• _What you will do_
Please answer these three questions using the text on minimum wage compliance below.
1. Which workers see the largest erosion of their potential wage gains after a minimum wage increase?
2. What age range defines the relatively younger hourly wage workers in the study?
3. Among those younger workers, how much does sub-minimum wage payment rise with a one dollar increase in the minimum wage?

• _Text section_
-- Start --
Recent research suggests that wages below legally established minimum wages are surprisingly prevalent. This column reviews ‘wage theft’ in the US and its impact on the wage gains workers might otherwise enjoy. Most firms comply with increases in the minimum wage, especially when they have time to plan for the increase, but evasion and avoidance are also qualitatively important features of the low-wage labour market. Young African American workers experience the largest erosion of their potential wage gains following a minimum wage increase. Whether greater enforcement would improve the welfare of low-wage workers, however, remains an open question.

Minimum wages remain of great interest to economists because their employment effects are contested and because they shed light on important issues in the labour market, like the degree to which it is competitive. They are also a perennial policy issue. The most recent example is the decision of many countries and US states to substantially increase their wage floors in response to the tight labour markets and rapid nominal wage inflation of the past two years.

As with any regulation, it is important for both economists and policymakers to understand compliance to holistically evaluate minimum wages. Recent research suggests that wages below legally established minimum wages are surprisingly prevalent (Bhorat et al. 2017, Goraus‐Tańska and Lewandowski 2019, Rani et al. 2013). Much of this research further finds that when wage floors are higher than average wages, estimated employer compliance rates tend to be lower.

Declines in compliance in the wake of minimum wage increases raise several questions of relevance to policymakers. First, how prevalent is noncompliance and how much does it reduce the magnitude of the wage gains workers might otherwise enjoy? Second, are the costs of noncompliance borne disproportionately by workers from disadvantaged groups? Third, to what extent is noncompliance a response by firms to mitigate the need for more drastic changes like reductions in employment?

The prevalence of sub-minimum wage payment following minimum wage increases

In our paper (Clemens and Strain 2022), we attempt to better understand minimum wage compliance by studying compliance on the margin. Specifically, we estimate the increase in sub-minimum wage payment – i.e. ‘wage theft’ – following changes in the minimum wage.

Among relatively younger hourly wage workers (ages 16 to 25) in the US, we estimate that a one dollar increase in the minimum wage is associated with a 29 cent increase in wages and a 3.6 cent increase in sub-minimum wage payment. Across a number of analyses and population sub-samples, increases in sub-minimum wage payment following minimum wage increases range between 10% and 20% of the magnitude of realised wage gains.
-- End --
• _Raw data_
-- Start --
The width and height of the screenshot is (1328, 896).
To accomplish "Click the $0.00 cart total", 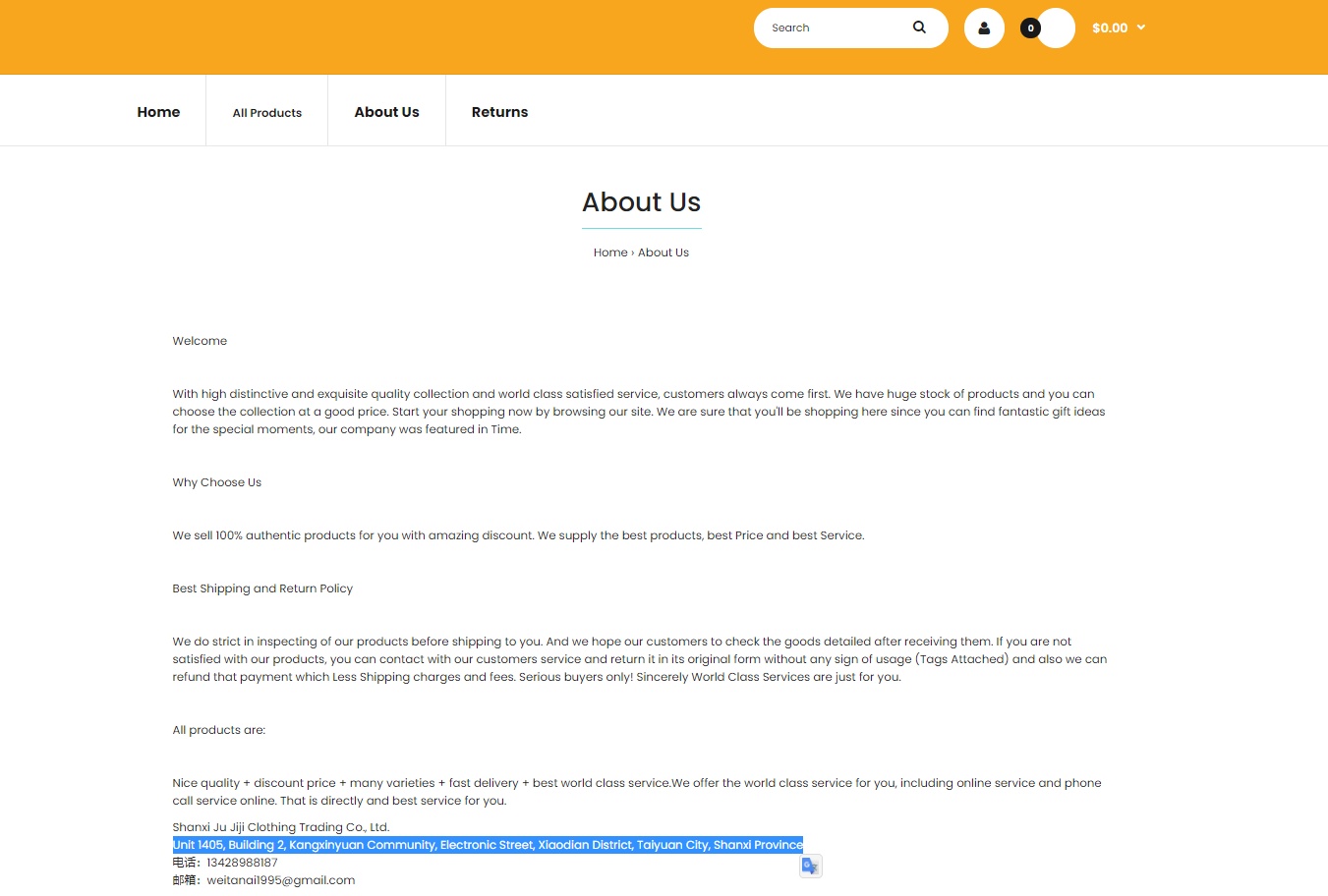I will [1110, 28].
-- End --
• _Solved exercise_
1. Young African American workers.
2. Ages 16 to 25.
3. By 3.6 cents.